抗凝固療法とは血栓を予防するために抗凝固剤と呼ばれる強力な薬剤を内服する治療です。以前は約50年間ワルファリンという薬剤以外になく、その使いにくさから必要な患者さんへの抗凝固療法施行率がなかなか上がらないとも言われていました。ここ3年で通称NOACと呼ばれる、新規の抗凝固剤が3種類登場しました。ワルファリンに比較して、効果は同等で用量調整の手間がいらず、副作用である脳出血の頻度が低く、薬物・食物の相互作用が少ないという利点があります。唯一かつ最大の欠点としては高価な事が挙げられますが、心房細動患者さんの治療に選択肢が増えたという意味では大いに期待される薬剤だと考えています。しかし実は抗凝固療法で肝心なのはどの薬剤を使用するかではなく、どの患者さんに抗凝固療法を行い、どの患者さんに行わないのかを見極める事にあります。

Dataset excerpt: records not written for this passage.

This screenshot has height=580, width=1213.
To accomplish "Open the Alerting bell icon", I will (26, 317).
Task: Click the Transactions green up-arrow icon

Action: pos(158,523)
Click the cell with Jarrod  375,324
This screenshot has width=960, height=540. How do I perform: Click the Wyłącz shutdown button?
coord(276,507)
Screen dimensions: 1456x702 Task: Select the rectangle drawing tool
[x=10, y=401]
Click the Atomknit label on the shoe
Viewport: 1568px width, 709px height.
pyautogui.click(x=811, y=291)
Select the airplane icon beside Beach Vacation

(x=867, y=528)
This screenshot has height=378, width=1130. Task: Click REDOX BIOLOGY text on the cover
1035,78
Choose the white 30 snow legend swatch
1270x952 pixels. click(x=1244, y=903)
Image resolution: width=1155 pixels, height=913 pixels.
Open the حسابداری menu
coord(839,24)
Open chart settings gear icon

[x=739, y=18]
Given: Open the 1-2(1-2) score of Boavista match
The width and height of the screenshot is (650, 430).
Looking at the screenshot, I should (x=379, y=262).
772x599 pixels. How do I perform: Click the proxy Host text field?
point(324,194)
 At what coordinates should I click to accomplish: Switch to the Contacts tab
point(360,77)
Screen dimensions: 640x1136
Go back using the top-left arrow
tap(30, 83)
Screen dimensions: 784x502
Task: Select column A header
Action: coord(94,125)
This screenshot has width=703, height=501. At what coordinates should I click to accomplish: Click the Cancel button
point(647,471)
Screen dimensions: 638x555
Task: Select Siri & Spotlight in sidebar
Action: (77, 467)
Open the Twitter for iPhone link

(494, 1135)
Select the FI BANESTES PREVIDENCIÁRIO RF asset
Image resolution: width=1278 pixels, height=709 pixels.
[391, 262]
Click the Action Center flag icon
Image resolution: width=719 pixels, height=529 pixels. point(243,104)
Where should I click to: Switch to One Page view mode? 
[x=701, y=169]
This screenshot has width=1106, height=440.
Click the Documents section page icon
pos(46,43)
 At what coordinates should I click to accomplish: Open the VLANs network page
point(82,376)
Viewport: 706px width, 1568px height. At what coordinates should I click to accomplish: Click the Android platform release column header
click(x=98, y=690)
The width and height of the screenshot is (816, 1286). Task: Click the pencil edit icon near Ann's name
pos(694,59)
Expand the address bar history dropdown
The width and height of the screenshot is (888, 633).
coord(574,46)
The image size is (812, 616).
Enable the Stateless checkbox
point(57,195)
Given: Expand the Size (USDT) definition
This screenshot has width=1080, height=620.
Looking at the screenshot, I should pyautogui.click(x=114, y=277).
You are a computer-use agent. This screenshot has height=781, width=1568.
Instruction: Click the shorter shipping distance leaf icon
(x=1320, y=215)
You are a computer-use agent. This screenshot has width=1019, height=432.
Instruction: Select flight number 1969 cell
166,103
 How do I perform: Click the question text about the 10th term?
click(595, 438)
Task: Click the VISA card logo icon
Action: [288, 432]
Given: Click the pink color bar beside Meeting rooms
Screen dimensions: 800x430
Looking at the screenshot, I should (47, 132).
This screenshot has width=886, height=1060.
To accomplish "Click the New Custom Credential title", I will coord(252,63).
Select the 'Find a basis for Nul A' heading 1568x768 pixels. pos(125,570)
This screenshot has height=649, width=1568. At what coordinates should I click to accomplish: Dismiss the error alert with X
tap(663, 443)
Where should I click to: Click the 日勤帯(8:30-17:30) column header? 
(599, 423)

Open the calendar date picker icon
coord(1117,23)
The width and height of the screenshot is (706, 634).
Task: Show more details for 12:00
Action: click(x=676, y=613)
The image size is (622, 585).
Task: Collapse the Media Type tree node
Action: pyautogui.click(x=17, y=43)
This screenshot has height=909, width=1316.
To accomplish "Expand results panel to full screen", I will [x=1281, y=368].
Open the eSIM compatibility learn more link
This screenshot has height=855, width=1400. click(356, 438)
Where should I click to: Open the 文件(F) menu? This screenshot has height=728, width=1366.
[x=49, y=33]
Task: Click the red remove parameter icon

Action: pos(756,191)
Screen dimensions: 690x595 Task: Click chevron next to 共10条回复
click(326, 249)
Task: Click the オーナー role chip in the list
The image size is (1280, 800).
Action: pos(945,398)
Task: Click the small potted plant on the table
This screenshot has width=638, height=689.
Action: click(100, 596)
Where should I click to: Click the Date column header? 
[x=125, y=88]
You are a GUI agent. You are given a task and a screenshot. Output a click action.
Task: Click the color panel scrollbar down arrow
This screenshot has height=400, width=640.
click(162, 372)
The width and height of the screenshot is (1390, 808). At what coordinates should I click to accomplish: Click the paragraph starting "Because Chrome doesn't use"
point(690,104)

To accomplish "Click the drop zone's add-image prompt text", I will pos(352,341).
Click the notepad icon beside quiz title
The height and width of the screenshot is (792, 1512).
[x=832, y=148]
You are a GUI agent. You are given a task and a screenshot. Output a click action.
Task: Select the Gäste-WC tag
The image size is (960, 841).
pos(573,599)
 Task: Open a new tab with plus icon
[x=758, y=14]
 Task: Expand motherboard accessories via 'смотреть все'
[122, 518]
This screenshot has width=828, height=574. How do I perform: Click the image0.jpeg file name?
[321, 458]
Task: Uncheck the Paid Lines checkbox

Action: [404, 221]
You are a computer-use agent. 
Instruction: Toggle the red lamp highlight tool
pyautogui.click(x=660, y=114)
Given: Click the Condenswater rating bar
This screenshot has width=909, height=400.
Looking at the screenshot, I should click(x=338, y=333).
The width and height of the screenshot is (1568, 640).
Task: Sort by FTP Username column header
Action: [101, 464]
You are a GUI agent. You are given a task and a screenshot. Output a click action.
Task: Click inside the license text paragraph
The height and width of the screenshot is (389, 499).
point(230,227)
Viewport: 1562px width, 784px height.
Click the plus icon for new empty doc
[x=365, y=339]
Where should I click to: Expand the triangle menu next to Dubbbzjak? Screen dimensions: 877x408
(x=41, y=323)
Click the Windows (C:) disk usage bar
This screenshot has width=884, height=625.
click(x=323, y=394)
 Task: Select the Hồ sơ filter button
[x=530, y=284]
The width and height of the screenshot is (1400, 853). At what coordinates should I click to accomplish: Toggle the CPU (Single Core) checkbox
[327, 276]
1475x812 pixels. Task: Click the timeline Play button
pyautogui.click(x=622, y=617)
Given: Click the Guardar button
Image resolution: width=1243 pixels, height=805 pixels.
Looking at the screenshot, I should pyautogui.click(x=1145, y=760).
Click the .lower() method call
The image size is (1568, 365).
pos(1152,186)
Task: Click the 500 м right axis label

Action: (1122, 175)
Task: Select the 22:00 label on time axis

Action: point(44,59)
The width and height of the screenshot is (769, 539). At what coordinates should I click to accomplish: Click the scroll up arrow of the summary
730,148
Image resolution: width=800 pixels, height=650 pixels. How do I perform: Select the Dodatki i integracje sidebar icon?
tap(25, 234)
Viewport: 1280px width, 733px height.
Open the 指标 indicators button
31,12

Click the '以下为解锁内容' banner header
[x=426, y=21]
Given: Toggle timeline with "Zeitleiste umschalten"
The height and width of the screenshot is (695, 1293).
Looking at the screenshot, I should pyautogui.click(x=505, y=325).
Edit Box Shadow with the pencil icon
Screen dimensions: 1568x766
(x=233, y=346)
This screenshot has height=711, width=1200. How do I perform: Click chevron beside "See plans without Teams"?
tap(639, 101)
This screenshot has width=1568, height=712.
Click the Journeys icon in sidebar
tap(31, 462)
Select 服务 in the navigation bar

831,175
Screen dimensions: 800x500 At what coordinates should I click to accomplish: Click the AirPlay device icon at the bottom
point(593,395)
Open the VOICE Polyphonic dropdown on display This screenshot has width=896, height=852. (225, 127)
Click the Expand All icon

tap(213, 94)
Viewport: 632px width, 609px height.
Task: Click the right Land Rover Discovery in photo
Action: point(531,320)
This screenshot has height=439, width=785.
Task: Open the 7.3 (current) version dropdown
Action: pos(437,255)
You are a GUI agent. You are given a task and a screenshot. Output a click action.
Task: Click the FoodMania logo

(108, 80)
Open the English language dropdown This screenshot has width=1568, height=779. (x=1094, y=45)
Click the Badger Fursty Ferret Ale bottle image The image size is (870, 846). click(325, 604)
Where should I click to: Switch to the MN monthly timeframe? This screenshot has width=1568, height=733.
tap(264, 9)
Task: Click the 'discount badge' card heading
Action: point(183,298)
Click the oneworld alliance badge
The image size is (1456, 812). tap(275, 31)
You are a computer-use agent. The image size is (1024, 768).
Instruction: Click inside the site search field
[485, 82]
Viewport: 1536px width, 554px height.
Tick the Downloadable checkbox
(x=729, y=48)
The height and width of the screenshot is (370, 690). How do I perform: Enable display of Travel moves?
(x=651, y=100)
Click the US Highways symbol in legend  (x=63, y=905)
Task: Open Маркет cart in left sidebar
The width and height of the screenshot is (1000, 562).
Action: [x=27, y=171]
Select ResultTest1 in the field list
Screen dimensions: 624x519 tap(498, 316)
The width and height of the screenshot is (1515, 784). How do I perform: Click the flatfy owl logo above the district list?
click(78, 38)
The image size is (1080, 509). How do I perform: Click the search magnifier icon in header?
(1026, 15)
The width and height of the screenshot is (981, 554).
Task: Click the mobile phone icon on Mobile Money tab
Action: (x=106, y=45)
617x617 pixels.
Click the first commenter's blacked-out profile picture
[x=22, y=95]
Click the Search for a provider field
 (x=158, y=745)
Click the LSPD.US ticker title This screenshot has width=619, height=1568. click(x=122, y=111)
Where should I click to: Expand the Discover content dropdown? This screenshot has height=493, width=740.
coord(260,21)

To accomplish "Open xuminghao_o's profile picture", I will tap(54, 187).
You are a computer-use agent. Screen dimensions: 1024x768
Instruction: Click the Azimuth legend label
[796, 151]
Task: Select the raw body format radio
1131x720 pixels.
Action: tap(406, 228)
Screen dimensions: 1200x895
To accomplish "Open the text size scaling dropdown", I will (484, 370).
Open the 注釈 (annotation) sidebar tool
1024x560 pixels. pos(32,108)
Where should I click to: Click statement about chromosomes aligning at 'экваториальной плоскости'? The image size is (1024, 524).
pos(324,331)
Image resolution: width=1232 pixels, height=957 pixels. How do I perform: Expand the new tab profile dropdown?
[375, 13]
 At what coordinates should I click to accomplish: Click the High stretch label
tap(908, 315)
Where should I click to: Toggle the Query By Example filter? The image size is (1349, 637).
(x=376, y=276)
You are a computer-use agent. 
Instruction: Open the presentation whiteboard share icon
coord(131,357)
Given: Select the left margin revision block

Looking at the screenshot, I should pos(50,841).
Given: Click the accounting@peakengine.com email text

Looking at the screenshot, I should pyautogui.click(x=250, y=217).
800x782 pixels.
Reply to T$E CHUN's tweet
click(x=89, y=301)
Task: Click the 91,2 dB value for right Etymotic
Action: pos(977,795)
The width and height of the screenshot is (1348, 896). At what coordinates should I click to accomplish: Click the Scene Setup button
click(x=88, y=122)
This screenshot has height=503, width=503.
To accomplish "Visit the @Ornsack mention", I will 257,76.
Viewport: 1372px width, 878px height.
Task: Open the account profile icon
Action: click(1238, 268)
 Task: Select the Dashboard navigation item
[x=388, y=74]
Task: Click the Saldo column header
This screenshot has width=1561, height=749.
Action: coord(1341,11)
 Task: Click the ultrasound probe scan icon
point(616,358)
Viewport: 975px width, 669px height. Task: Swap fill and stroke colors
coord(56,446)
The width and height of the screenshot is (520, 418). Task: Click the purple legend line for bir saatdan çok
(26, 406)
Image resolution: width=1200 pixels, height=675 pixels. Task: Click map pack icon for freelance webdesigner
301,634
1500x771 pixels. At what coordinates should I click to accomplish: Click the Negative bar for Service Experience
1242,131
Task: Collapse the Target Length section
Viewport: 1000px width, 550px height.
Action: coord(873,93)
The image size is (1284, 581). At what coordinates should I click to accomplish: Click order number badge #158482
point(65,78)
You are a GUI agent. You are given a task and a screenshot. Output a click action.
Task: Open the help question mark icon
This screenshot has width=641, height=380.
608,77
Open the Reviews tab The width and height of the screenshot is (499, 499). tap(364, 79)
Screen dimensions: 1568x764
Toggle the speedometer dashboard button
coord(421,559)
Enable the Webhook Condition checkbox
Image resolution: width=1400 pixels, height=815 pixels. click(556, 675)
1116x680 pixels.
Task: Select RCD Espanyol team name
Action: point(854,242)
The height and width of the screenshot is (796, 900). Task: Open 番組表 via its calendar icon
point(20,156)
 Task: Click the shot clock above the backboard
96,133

ガイドラインではCHADS2というスコアを用いた点数により抗凝固療法を推奨していますが、実際は適応があっても高齢、独居、認知症などできちんと服薬が行えない患者さんには、一度にあやまって多量の抗凝固剤を不服用する事で出血のリスクが増大し、かえって危険であるためとてもお勧めする事はできません。このように実際は、われわれかかりつけ医が目の前の患者さんの病状、性格、社会的背景などを総合的に判断し、抗凝固療法がはじめてなされるものだと考えています。これが血栓予防と出血という二律背反を併せ持つ抗凝固剤使用の難しい点なのです。

私は病院勤務時代にたくさんの心房細動患者さんを診察させていただいたた経験を生かし、ご本人やご家族と十分にお話した上で、納得していただける心房細動治療を行ってゆきたいと考えています。